By Dylan Rebstock – Some worry that U.S. military dependency on satellites for communication, navigation, intelligence, targeting and other purposes could lead to a “space Pearl Harbor.” In this scenario, China or another country not nearly as invested in the military uses of space might carry out an attack in this domain. These concerns have grown after a test by the People’s Liberation Army (PLA) in 2007 demonstrated a successful capability to target and destroy a satellite, and have been reinforced by subsequent Chinese tests, ostensibly for ballistic missile defense and proximity operations, that could have anti-satellite applications. Because China has less to lose in space – or so this argument goes – Beijing might carry out crippling anti-satellite attacks, leaving the Pentagon unable to respond in kind. Even if the Pentagon were able to respond, China would not be similarly disadvantaged by American counterattacks in space.
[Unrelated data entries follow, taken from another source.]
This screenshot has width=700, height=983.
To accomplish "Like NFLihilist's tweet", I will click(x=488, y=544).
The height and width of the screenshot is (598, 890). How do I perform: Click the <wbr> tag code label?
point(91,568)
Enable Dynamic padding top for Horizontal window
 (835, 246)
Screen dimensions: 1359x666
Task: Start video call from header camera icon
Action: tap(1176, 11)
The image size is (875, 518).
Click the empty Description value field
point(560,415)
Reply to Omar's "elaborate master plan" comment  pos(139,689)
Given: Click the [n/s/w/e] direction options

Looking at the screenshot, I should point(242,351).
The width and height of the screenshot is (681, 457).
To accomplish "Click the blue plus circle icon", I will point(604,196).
This worst-case scenario is becoming more implausible every year – not because of U.S. anti-satellite tests, but because of China’s ambitious and rapid military modernization programs that increase the PLA’s reliance on space.
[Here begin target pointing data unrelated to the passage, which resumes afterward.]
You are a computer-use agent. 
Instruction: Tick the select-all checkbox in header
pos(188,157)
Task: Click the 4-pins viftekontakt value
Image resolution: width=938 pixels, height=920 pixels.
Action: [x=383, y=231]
As David Gompert and Phillip Saunders have noted in “The Paradox of Power: Sino-American Strategic Restraint in an Age of Vulnerability,” Beijing has already invested over $10 billion in current, operational space assets – about one-sixth of U.S. spending – a roughly proportional amount to the United States, given disparities in gross domestic product (GDP). Chinese dependency on space is growing at a faster rate than its GDP. China is planning to launch 10 satellites per year, compared with an average of 17 U.S. launches.
Consequently, the PLA’s apparent interest in anti-satellite capabilities coincides with its growing dependence on satellites to carry out military operations.
At first glance, the divide in space dependency is immense. The United States operates at least 446 active satellites, including approximately 130 that directly support military operations, far more than any other nation. However, a direct comparison might not be the most accurate method for determining if a nation has crossed the threshold of space dependency.